##### Text section
UCC researchers leading €3.5m project to turn waste heat into electricity

12 Feb 2021

Image: © chones/Stock.adobe.com

The EU-funded project could provide a major breakthrough in sustainable energy.

A project led by researchers at University College Cork (UCC) has received €3.5m in EU funding to develop a revolutionary way of converting waste heat into electricity.

The Translate project will involve scientists from Ireland, Germany, Latvia and Spain.

Building on advances in nanochemistry and materials science, UCC’s Prof Justin Holmes and the research team aim to construct a device that can harvest and store waste heat produced by power generators, factories and domestic heating systems.

“Every day we lose 70pc of all the energy we produce in our homes, offices and factories in the form of heat, which evaporates away into the atmosphere,” Holmes said.

“The aim of Translate is to develop a reliable, low-carbon technology that can harvest as much as possible of this waste heat and turn it into electricity.”

‘Cutting-edge’ theory

Although thermoelectric generators can already convert heat directly into electricity, these devices require costly, unsustainable materials and complication fabrication methods, which researchers said makes them too inefficient and expensive to deploy on a global scale.

The idea for Translate came from a recent materials science breakthrough made by researchers at the Technical University of Darmstadt, which has made it theoretically possible to construct a device that could overcome these obstacles.

“The principle is based on nanoscale channels filled with a salt solution,” explained Prof Steffen Hardt of the Technical University of Darmstadt.

“When the end of one channel is hotter than the other, the difference in temperature causes the ions to redistribute inside the channel, which in turn creates an electric field along the channel. This field causes an electric current to flow, which can be harvested, and thus heat is converted into electric energy.”
##########
##### Supplied material
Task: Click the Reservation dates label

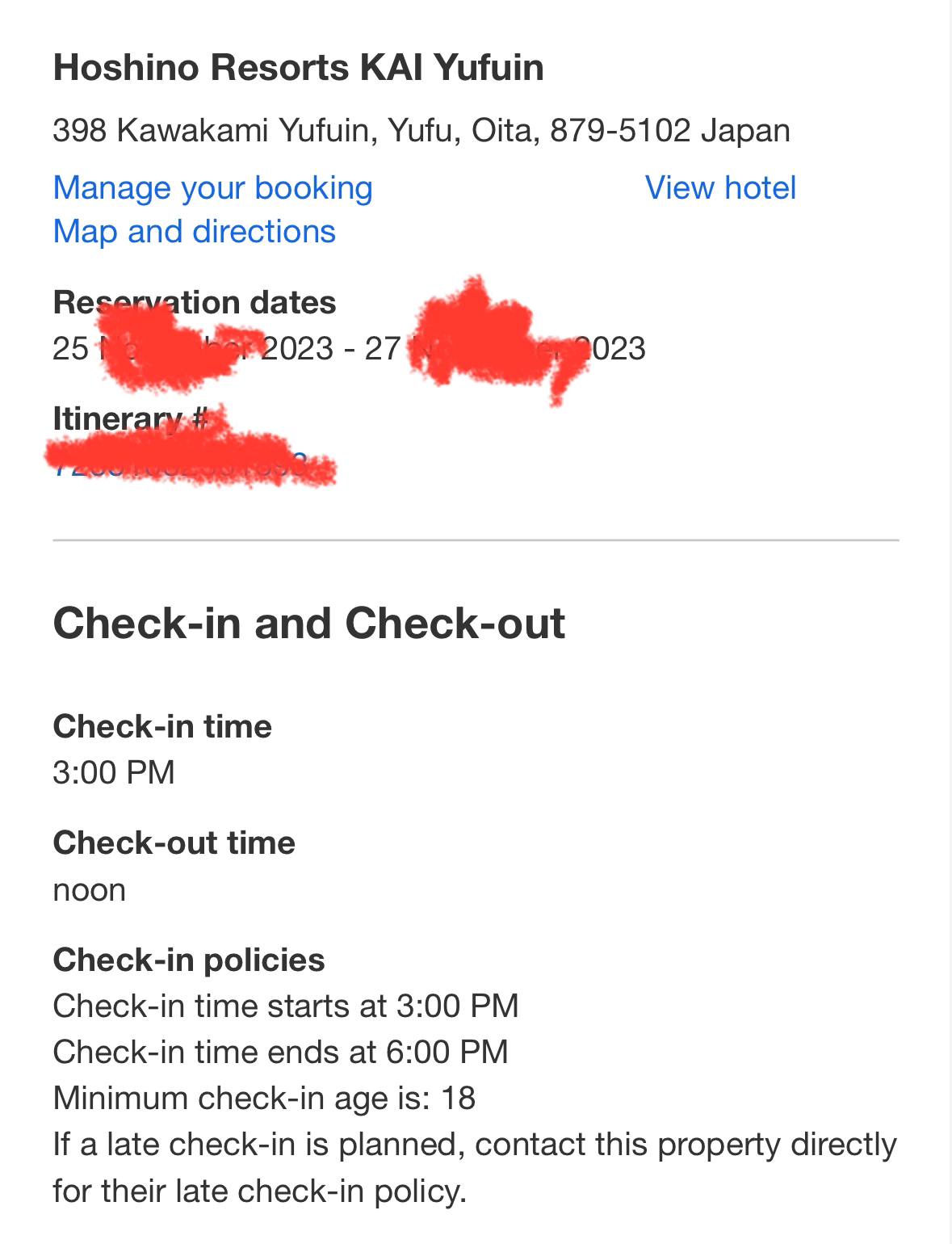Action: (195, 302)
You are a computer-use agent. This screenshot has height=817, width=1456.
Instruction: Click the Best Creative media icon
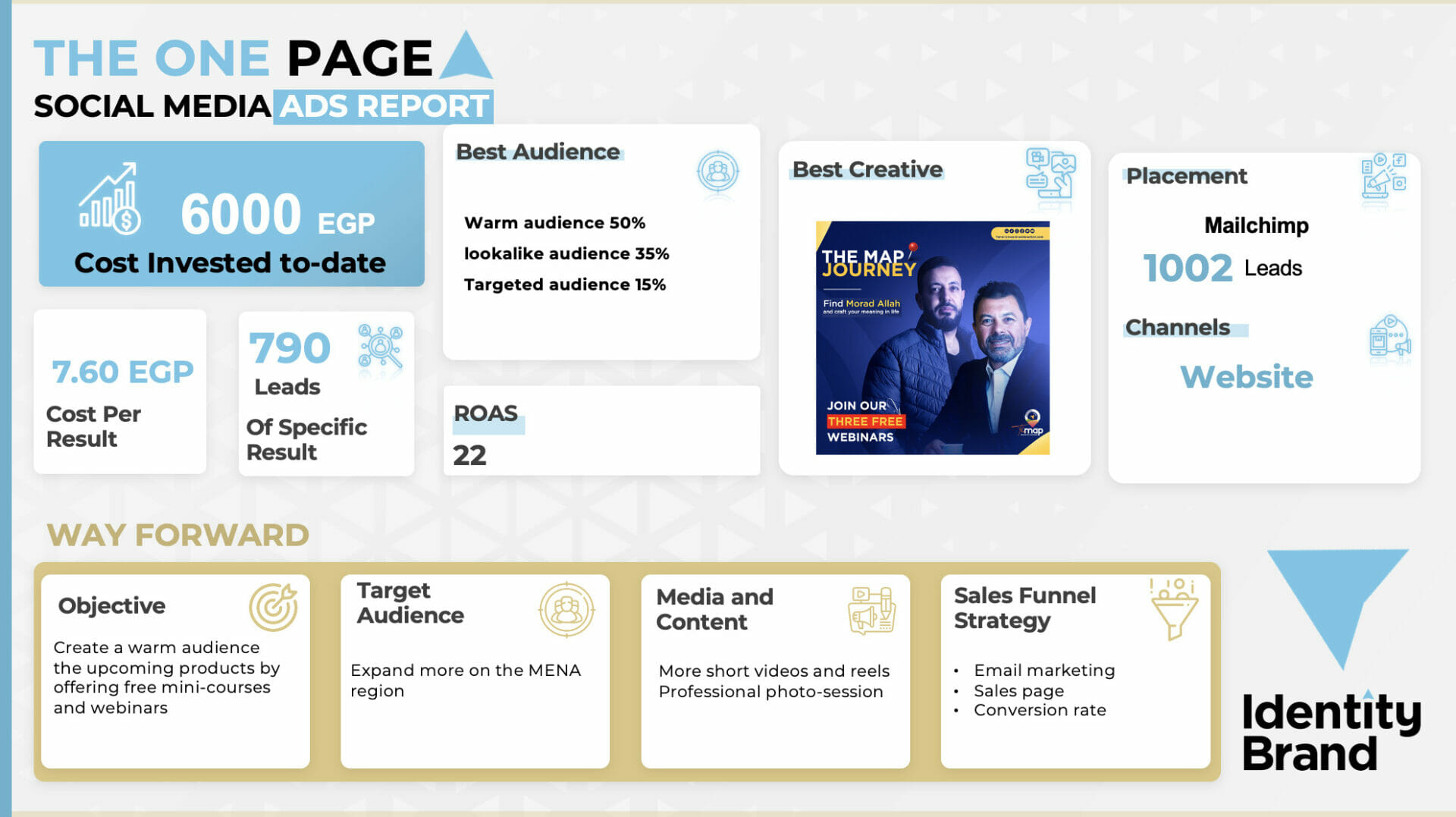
##########
→ **Exercise directions**:
Continue the news article above on the UCC-led project to turn waste heat into electricity, starting after its final paragraph.

→ **Exercise output**:
Dr Kafil Razeeb leads the Advanced Energy Materials Group at Tyndall National Institute, based at UCC. He said the team will apply Darmstadt’s “cutting-edge” theoretical understanding of how ions move through nanochannels, and look to develop a prototype device that can efficiently convert any wasted heat below 100 degrees Celsius into usable energy.

“We will build this using only low-cost and non-toxic materials in order to create a sustainable device that can power the future generation of wireless sensors and wearable tech,” Razeeb added.

Over the next four years, researchers at UCC and Tyndall will collaborate with scientists from the Technical University of Darmstadt, the University of Latvia and Spanish tech company Cidete on this project, which could provide a major breakthrough in sustainable energy.

The project is funded under the EU’s EIC Pathfinder Pilot programme. Pathfinder was launched to transform high-risk, high-impact research ideas into novel technologies, and a record €191m was awarded to 58 research projects late last year. Three of these projects, including Translate, have strong Irish participation.